The world’s leading publication for data science, AI, and ML professionals.

Turning Lending Club’s Worst Loans into Investment Gold

We Use Machine Learning to Mine Profit From Lending Club's Junkiest Loans

So shiny...
So shiny…

This is a writeup of a machine learning project I completed. In this post I hope to:

  • Describe my algorithm for predicting loan defaults.
  • Use the algorithm to construct a portfolio of clean loans that earns an above average return.
  • Introduce and explain ROC curves, precision, and recall.

_You can find the code I used to run the analysis on my GitHub._


Lending Club, one of the original peer to peer lenders and one time fintech darling (though not anymore), is an interesting business. They make money by connecting people who want to borrow money with those who are willing to lend it. Lending Club adds value to the process by screening out the riskiest borrowers and using their proprietary algorithm to assign a grade (and interest rate) to all the loan applicants that make it past their filters.

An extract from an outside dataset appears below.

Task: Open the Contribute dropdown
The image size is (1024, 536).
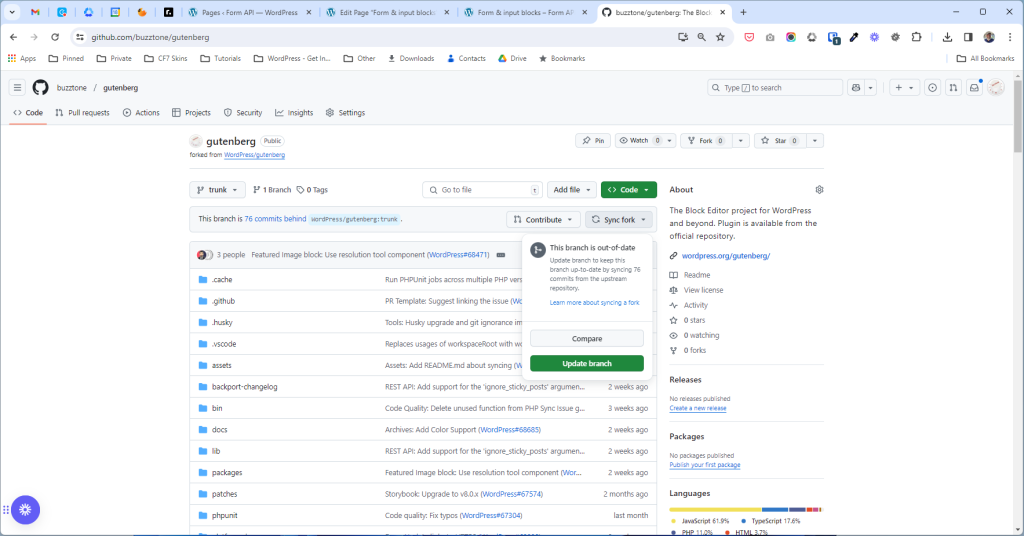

We are interested in them today because they offer something that very few other investment assets offer currently – a juicy interest rate. For those of you that follow financial trends, you know that the Federal Reserve (America’s central bank) has pushed yields to and maintained them at historically low levels since the Financial Crisis (2008). Check it out in the chart below:

The One Year Treasury Bill Rate is Pretty Low These Days
The One Year Treasury Bill Rate is Pretty Low These Days

The net result of this low interest rate monetary policy was a decline in yields (yield is another way of saying interest rate) across the risk spectrum. All yields from mortgage rates to the interest rates on high yield debt (loans to companies with high levels of debt relative to their income) compressed to historical lows as investment managers bought anything and everything that could earn them a decent return.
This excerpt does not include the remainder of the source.